======== TEXTE PROPOSÉ

Les banques centrales sont-elles biaisées ?

31 January 2023

Biais de confirmation, d’autocomplaisance et surtout de cadrage, les Banques Centrales doivent se méfier de trois grandes distorsions de jugement. Premières réponses cette semaine.

Le 1er et le 2 février, la Fed et la BCE vont tenir leurs premières réunions de politique monétaire de 2023. C’est peu dire que leurs décisions et surtout les analyses de la situation économique de leurs zones géographiques respectives, sont très attendues.

Des deux côtés de l’Atlantique, après une très rapide remontée des taux d’intérêt et une nette diminution du bilan des deux institutions, l’environnement financier est désormais franchement restrictif, comme le montrent nos indicateurs MMS Montpensier de conditions monétaires.

Parallèlement, même si certains secteurs, comme l’agro-alimentaire, reste aux prises avec de fortes tensions inflationnistes, les indicateurs avancés montrent depuis plusieurs mois que les dynamiques de prix s’essoufflent partout : malgré le récent rebond, l’énergie reste bien en dessous de ses prix d’il y a un an, les prix à la production en Chine sont en déflation, et les tarifs de frêt, maritime comme routier, sont en très forte baisse depuis plusieurs mois.

Résultat, les indices d’inflation baissent. C’est évident aux Etats-Unis, avec un indice CPI certes toujours en hausse de 6,5% sur un an mais qui tombe à +0,2% annualisé sur les six derniers mois et même à -0,4% annualisé sur deux mois. C’est également visible en Europe, où les prix, après un pic à 10,6% en octobre, ont ralenti à 9,2% en décembre. Et la baisse très rapide du gaz grâce aux températures clémentes de cet hiver devrait permettre d’accélérer le mouvement dans les prochains mois.

================
======== DONNÉES FOURNIES

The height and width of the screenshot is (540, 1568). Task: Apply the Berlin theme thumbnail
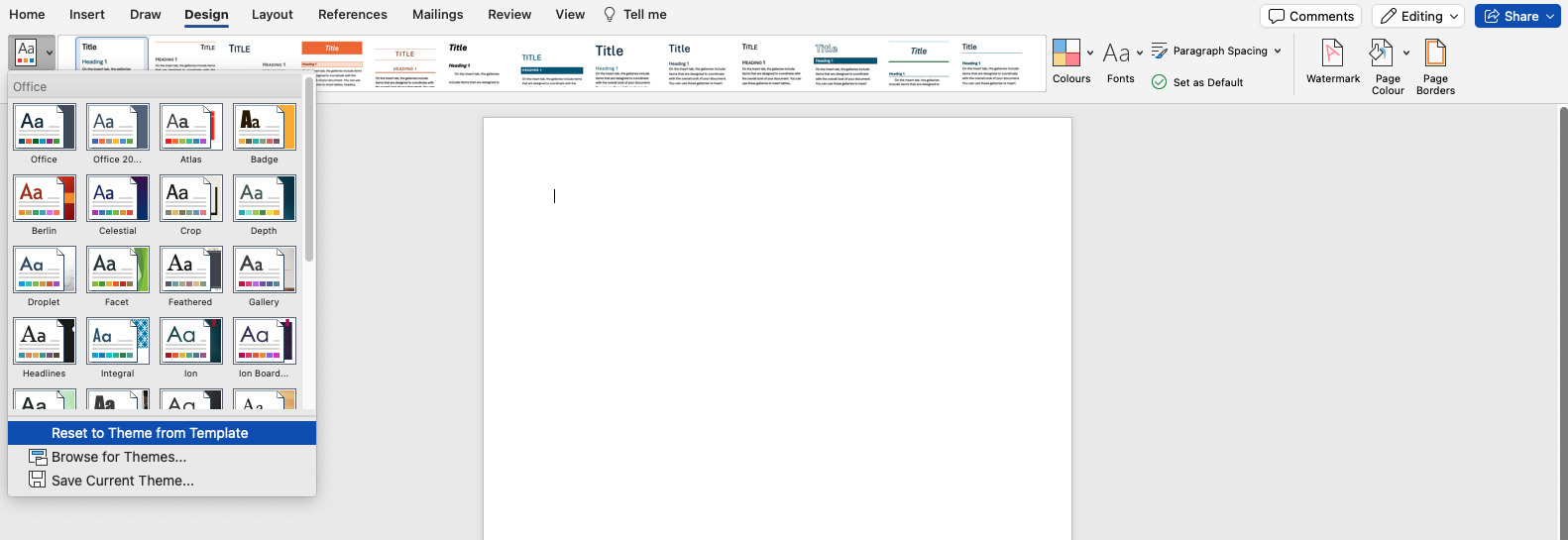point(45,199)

================

* TÂCHES DEMANDÉES *
**a)** Indiquez si chacune de ces affirmations concorde avec l'article sur les banques centrales, en répondant par oui ou non et en citant les mots décisifs de l'article : (i) la Fed et la BCE tiennent leurs premières réunions de politique monétaire de 2023 les 1er et 2 février ; (ii) en Europe, l'inflation a atteint son pic de 10,6 % en décembre ; (iii) les prix à la production en Chine sont en déflation.
**b)** Rédigez la suite de l'article sur les banques centrales, s'il vous plaît, en reprenant après sa dernière phrase.

* RÉPONSES PAR TÂCHE *
**a)**
(i) Oui : « Le 1er et le 2 février, la Fed et la BCE vont tenir leurs premières réunions de politique monétaire de 2023 ».
(ii) Non : « après un pic à 10,6% en octobre, ont ralenti à 9,2% en décembre ».
(iii) Oui : « les prix à la production en Chine sont en déflation ».

**b)**
Notre indicateur de conditions monétaires américain est monté à 81 en 2021. Il oscille autour de 31 actuellement dans une zone restrictive.

 

Source : Bloomberg / Montpensier Finance au 30janvier 2023

Pourtant, les banquiers centraux semblent ne pas se rendre à l’évidence, en particulier en Europe. Lors du dernier sommet de Davos, la présidente de la BCE a ainsi déclaré : « ma politique est simple : maintenir le cap ». Soutenue par le « triangle des faucons » – Allemagne, Autriche, Pays-Bas – Christine Lagarde n’en démord pas : ce sera encore 50 bp de hausse cette semaine et elle compte bien maintenir le rythme ensuite.

Notre indicateur de conditions monétaires de la zone euro est monté à 82en 2021. Il oscille autour de 36actuellement dans une zone restrictive.

Source : Bloomberg / Montpensier Finance au 30 janvier 2023

Du côté de la Fed, le front se fissure à peine. Le 20 janvier, Christopher Waller, membre du conseil des gouverneurs, a ainsi pour la première fois laissé entendre que si la tendance au ralentissement de l’inflation se poursuivait, un changement de politique monétaire serait envisagé, laissant même ouverte la possibilité d’une baisse de taux en fin d’année. Mais il est encore bien seul. Ses collègues poussent encore dans le sens de la poursuite du resserrement des conditions monétaires, au risque de casser les chances d’un atterrissage en douceur de l’économie.

Alors pourquoi cet acharnement ? Les banquiers centraux ne sont ni aveugles ni malintentionnés. Ils sont simplement en proie aux trois distorsions classiques du jugement que les travaux de Daniel Kahneman et Amos Tversky, spécialistes de l’économie comportementale, ont caractérisé comme des « biais cognitifs » à partir de 1974.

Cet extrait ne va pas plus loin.